* Extracted text
◇ ◇ ◇ ◇ ◇

As has been done for hundreds of years, local characteristics heavily influenced the construction of houses. From polar ice regions to deserts, people have found unique ways of using local materials and geometries informed by local climate to achieve this goal. These ideas in shelter have survived in many places of the world due to one unbeatable factor: their adaptation to such conditions and the needs of the inhabitants. They are Ecological Machines in and of themselves. In recent history, architecture and the building industry have become detached from their local parameters therefore creating increasingly inefficient buildings. A design ignorant of its environment is only capable of surviving at a high cost; both financially and ecologically.
It will be our focus throughout the course of the project to evaluate various building techniques, formal approaches, and materials according to their level of sustainability. True sustainability can only be achieved when thinking on a holistic level. In consequence, a comprehensive and holistic approach, permeating and connecting all layers, from the macro to the micro scale, is the only path leading to a true ecological solution. Everything must be connected and nothing should be wasted.

Design Objective
Departing from preconceived aesthetics and their need for technological life support, we wish to exploit what architects know best: geometry and material. Rather than swimming upstream – trying to fix things that need not be broken – it is our challenge to develop a site appropriate building through the computational tools of current architectural design. We believe the simple, stripped down combination of the two can truly create a sustainable building; one that is low cost, sustains itself and is designed to further a symbiotic relationship between the environment and the house working seamlessly off each other. There is no single fix-it all solution – no single apparatus that will convert a conventional house into a green wonder machine. But by exploiting a symbiotic relationship, the “ecological machine house” could work to have multiple interwoven functions combined to make the most efficient house possible, using the least material possible, minimizing waste.

◇ ◇ ◇ ◇ ◇

* Source material
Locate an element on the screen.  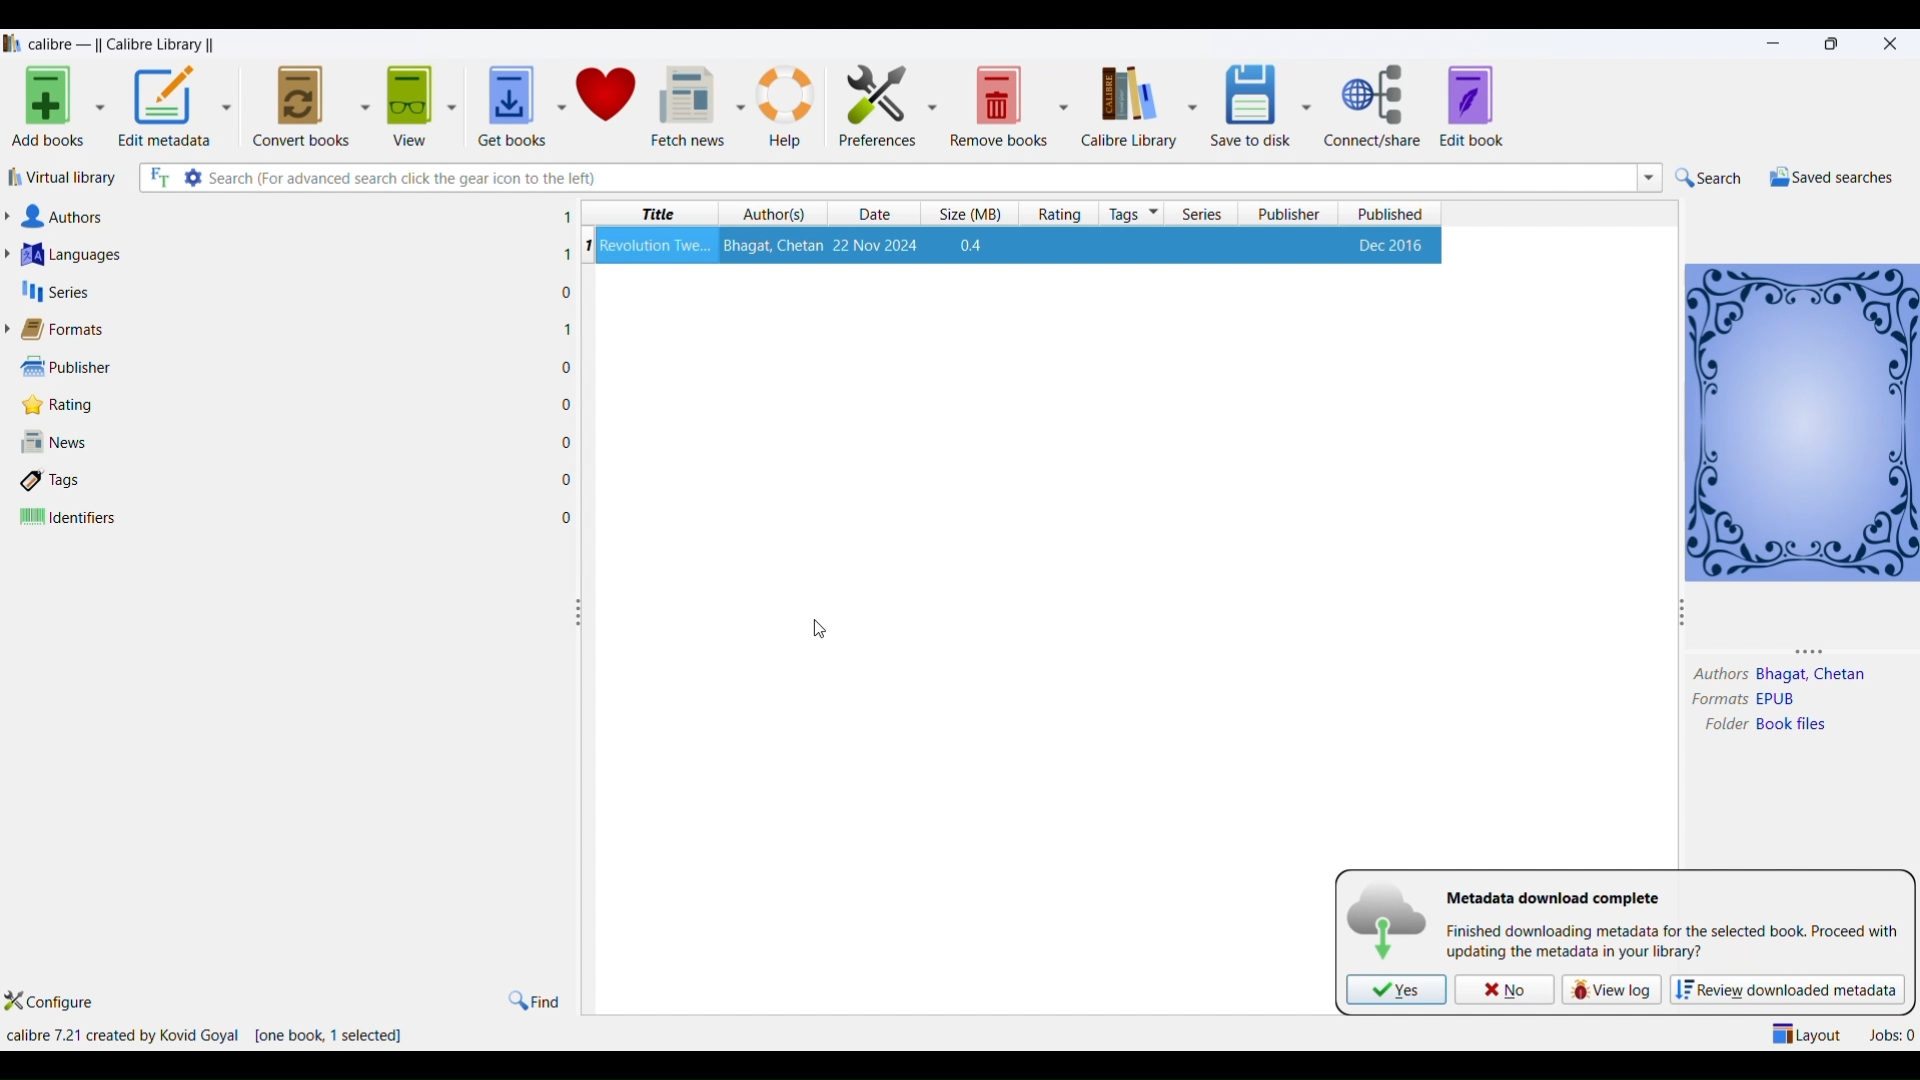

◇ ◇ ◇ ◇ ◇

* Tasks
A. Quote the passage on ecological house design from "As has been" to "financially and ecologically.".
B. Answer these questions from the passage on ecological house design:
(i) What two things does it say architects know best?
(ii) What does it call the only path leading to a true ecological solution?
(iii) At what cost does it say a design ignorant of its environment can survive?
C. Carry on the passage on ecological house design, starting after its final sentence.

* In response
A.
As has been done for hundreds of years, local characteristics heavily influenced the construction of houses. From polar ice regions to deserts, people have found unique ways of using local materials and geometries informed by local climate to achieve this goal. These ideas in shelter have survived in many places of the world due to one unbeatable factor: their adaptation to such conditions and the needs of the inhabitants. They are Ecological Machines in and of themselves. In recent history, architecture and the building industry have become detached from their local parameters therefore creating increasingly inefficient buildings. A design ignorant of its environment is only capable of surviving at a high cost; both financially and ecologically.

B.
(i) Geometry and material.
(ii) A comprehensive and holistic approach, permeating and connecting all layers, from the macro to the micro scale.
(iii) Only at a high cost, both financially and ecologically.

C.
Climate and Local Materials
Climate and the choice of local materials will play a crucial role in informing the formal appearance of the building. Whereas local materials are one straightforward way of achieving a certain degree of sustainability, a more complex approach is to have local environmental factors actually shape the exterior and interior of the building. Where the design of the house has been ecologically inefficient in the past, now the house must serve as the vehicle to collect environmental resources for optimal use through its geometry. Prevailing winds, precipitation totals, snow loads, sun angles are all points to be taken into account for and will leave their respective mark on the final product.

Architectural elements will need to be designed to perform multiple duties. They will be re-examined as to what they will need to provide and how they will need to perform in order to support the purpose of the ecological machine house on the whole. For example, rain water harvesting. The Syracuse area is prone to a sufficient amount of rainfall and large snowfalls making it an ideal location for rainwater/ snowmelt harvesting. Where a roof in the past may have been a tool to shed rain and snow, it would now need to harvest and collect the rain and the snow through an informed geometry. The roofing material would need to insulate and protect those it houses but could also be fit with “turbines” that could be utilized to collect energy through the flow of rain and snow, an effect generated from the new geometry of the roof. Another critical aspect is the prevailing wind. During the course of the project we will investigate the ideal shape that is the most advantageous in avoiding heat loss through wind stream – especially in the face of winter winds – and simultaneously using natural air currents for ventilation in the hot periods of the summer.

Furthermore, to avoid the need for extensive cooling in the summer period, the building will provide extensive thermal mass. The thermal mass will also serve to heat the space in the winter. An exemplary way to create this mass could be the use of sod for walls, calling back to the prairie houses of old for the re-investigation into the advantages of the dense material of earth—a very low cost (free) and abundant and local material. Sod walls have their own natural inherencies and properties. Sod is living, and the house could harvest the heat gain from composting (a technique that is used currently to keep livestock warm throughout cold winters on farms) as well as creating a by-product in the summer: enriched soil which could be used for gardens in producing food for the housing unit or producing a commodity to be sold for income.

Internally, the building is organized to drastically decrease the demand for technological measures informed by the main factors of the local conditions – temperature and natural light. The layout of the rooms will be dependent upon site orientation, following the course of the sun, thereby minimizing the demand for artificial lighting and thus taking full advantage of natural light. Staying true to the philosophy of the project, this house should not stand isolated.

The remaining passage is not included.